*** Opening RECORDS SUPPLIED ***

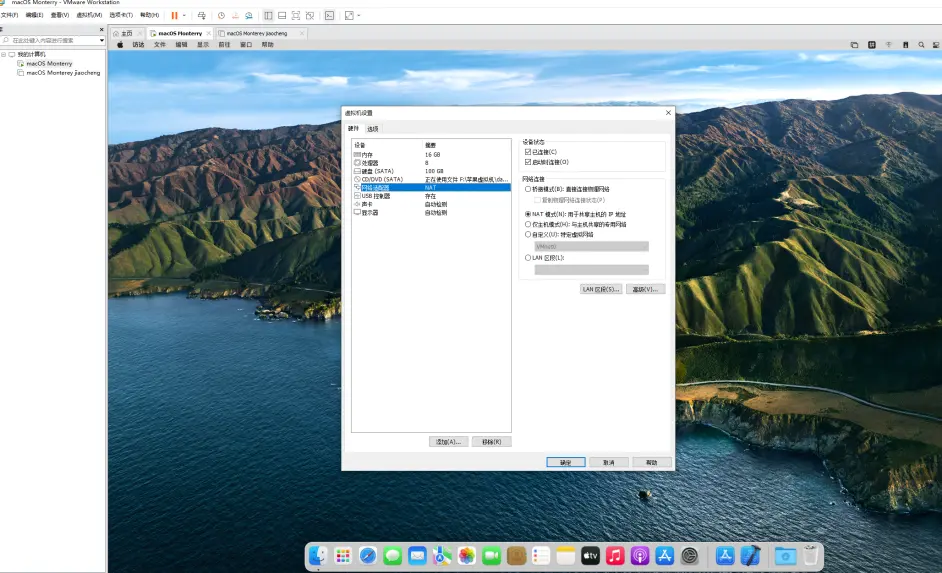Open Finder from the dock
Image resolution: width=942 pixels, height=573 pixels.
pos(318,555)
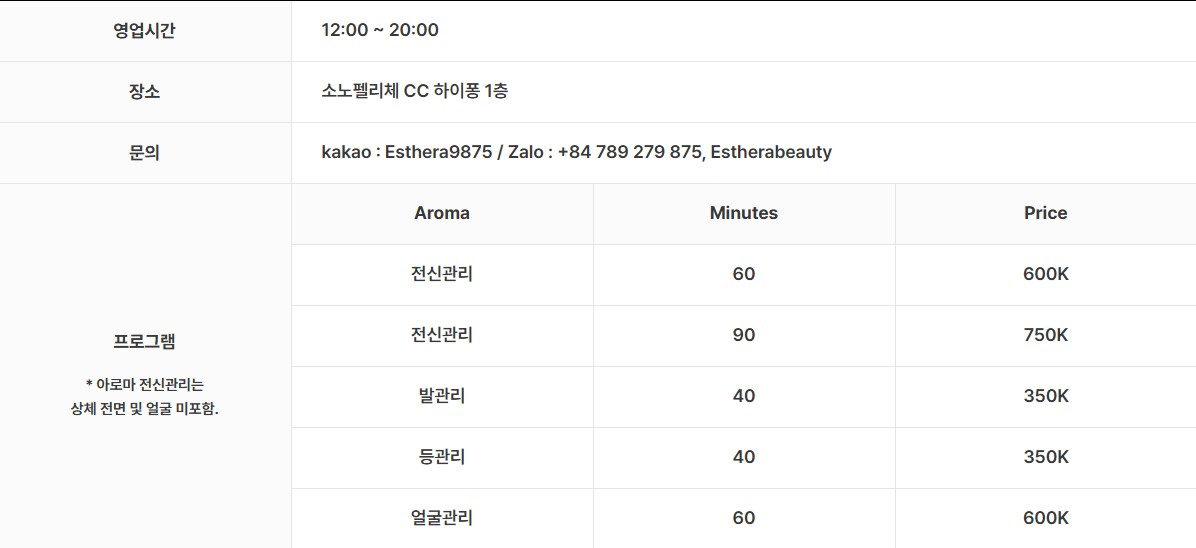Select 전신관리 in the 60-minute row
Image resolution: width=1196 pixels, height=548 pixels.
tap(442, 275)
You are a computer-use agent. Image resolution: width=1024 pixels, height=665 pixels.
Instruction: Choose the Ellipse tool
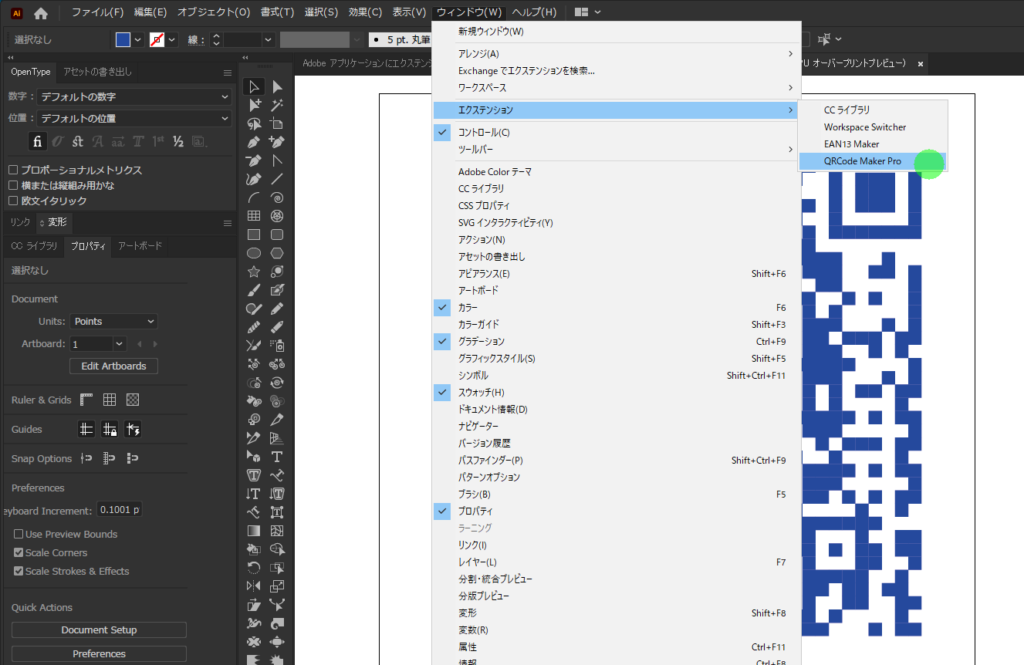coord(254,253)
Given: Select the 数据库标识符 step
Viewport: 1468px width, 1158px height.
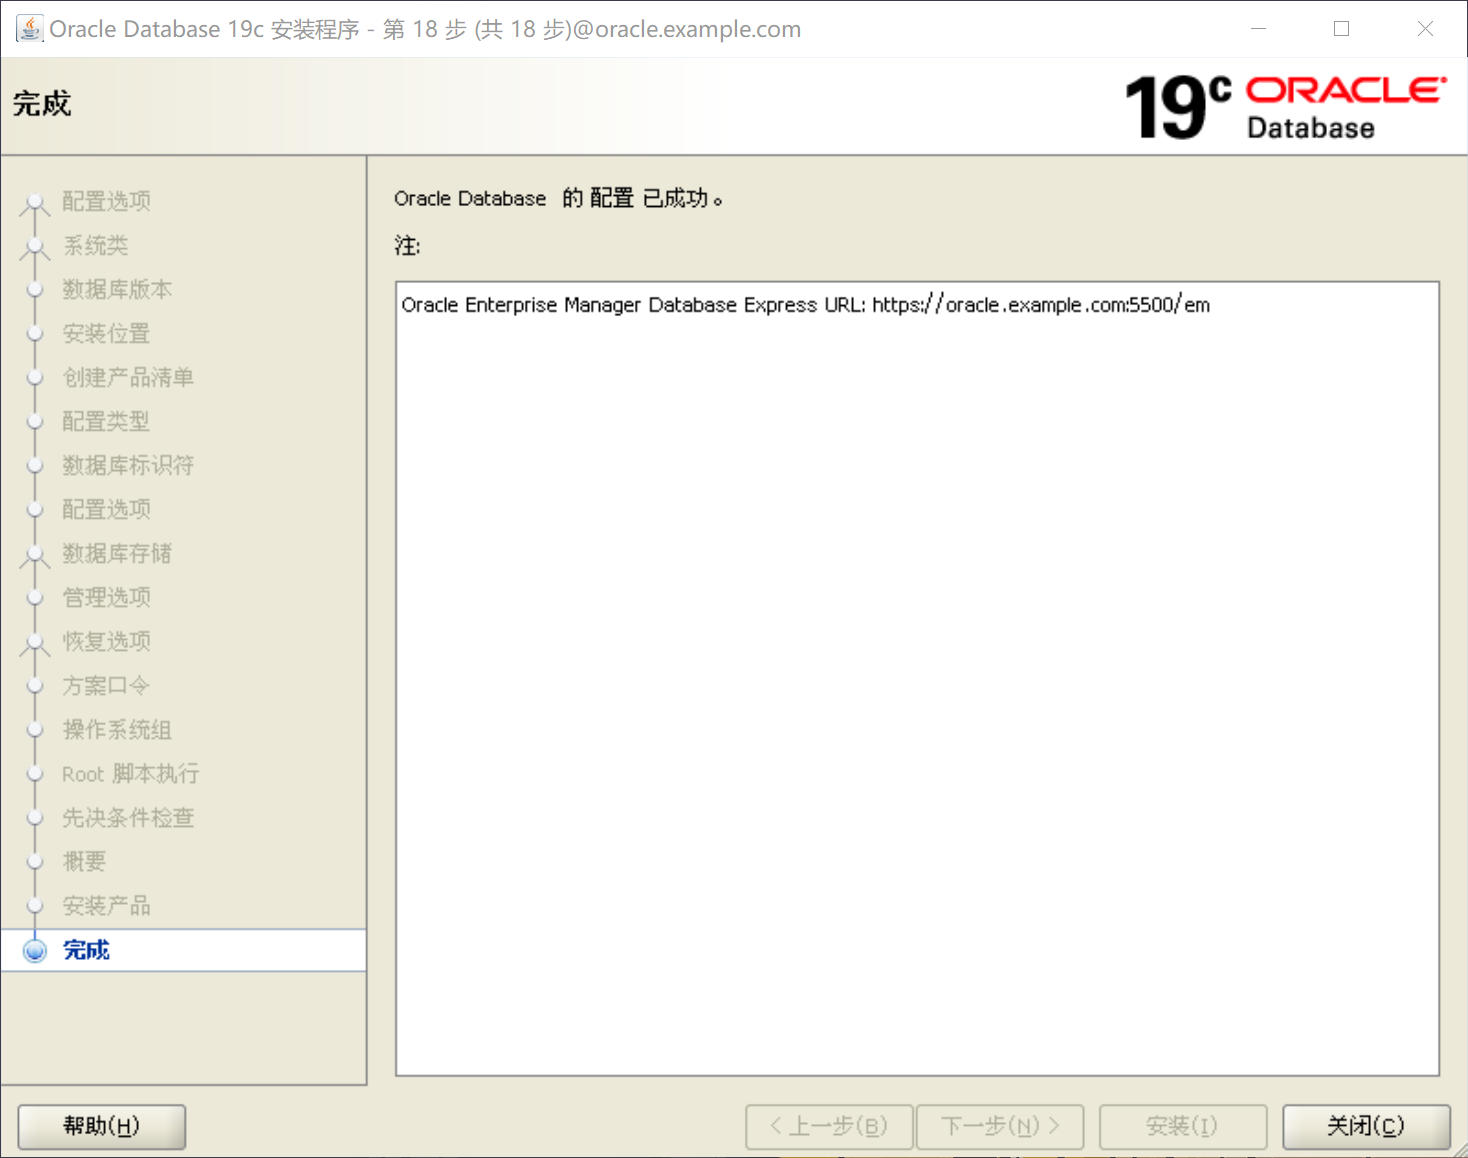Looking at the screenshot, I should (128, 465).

*** Closing RECORDS SUPPLIED ***
*** Opening RECORDS SUPPLIED ***

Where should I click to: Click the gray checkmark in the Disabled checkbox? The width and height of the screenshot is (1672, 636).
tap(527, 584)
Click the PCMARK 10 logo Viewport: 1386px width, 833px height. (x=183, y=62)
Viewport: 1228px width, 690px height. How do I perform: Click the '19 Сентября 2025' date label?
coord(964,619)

*** Closing RECORDS SUPPLIED ***
*** Opening RECORDS SUPPLIED ***

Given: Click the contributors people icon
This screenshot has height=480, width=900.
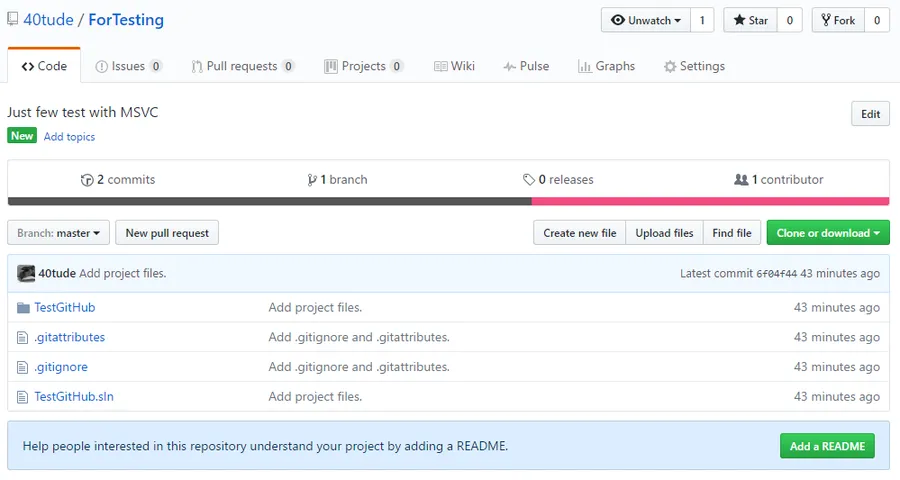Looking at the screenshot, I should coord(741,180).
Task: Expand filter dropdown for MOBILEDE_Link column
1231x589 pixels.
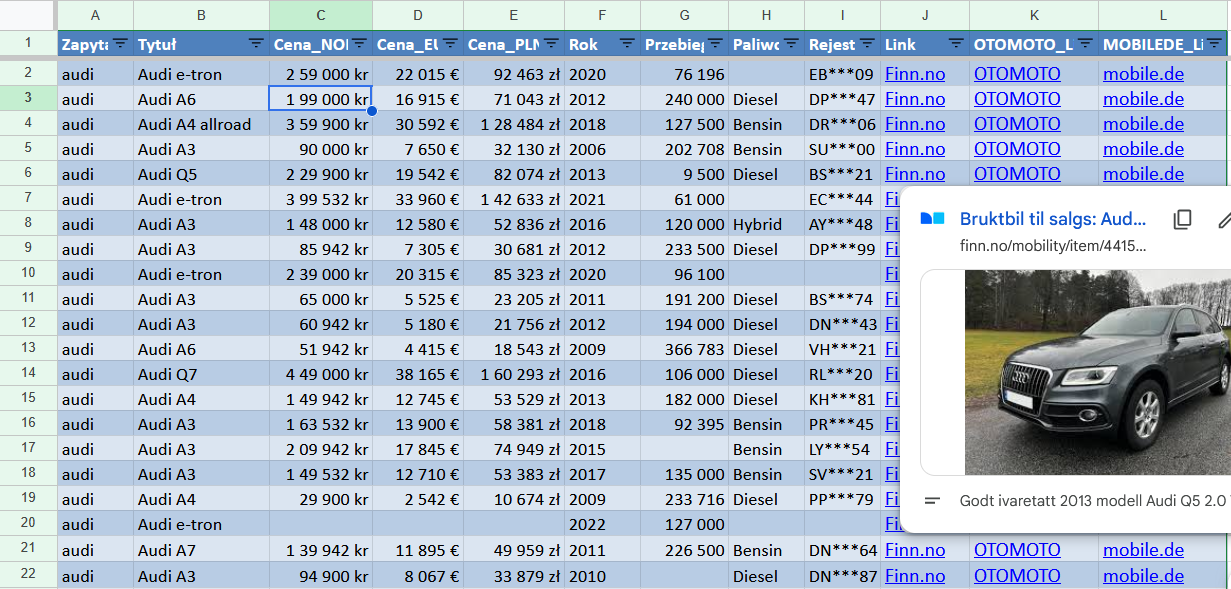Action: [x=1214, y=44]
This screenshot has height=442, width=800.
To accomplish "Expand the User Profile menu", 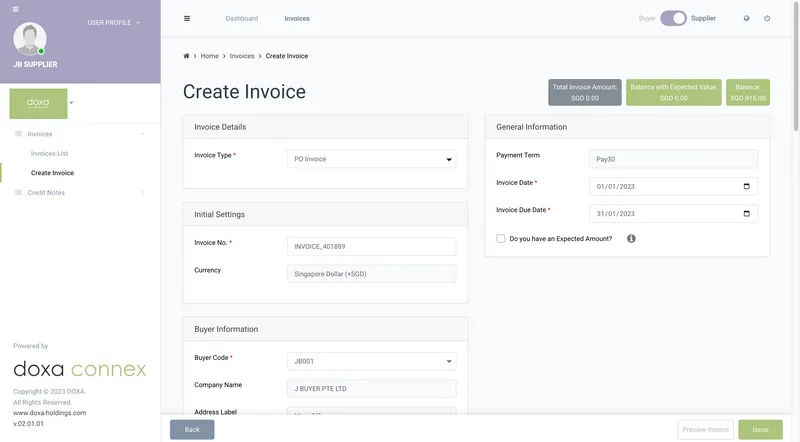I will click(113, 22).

*** Closing RECORDS SUPPLIED ***

- TASK ITEM
Out of the data above, return each line where the word "Given" can be found.

- WORKED SOLUTION
Given: Select the 数据库标识符 step
Given: Click the contributors people icon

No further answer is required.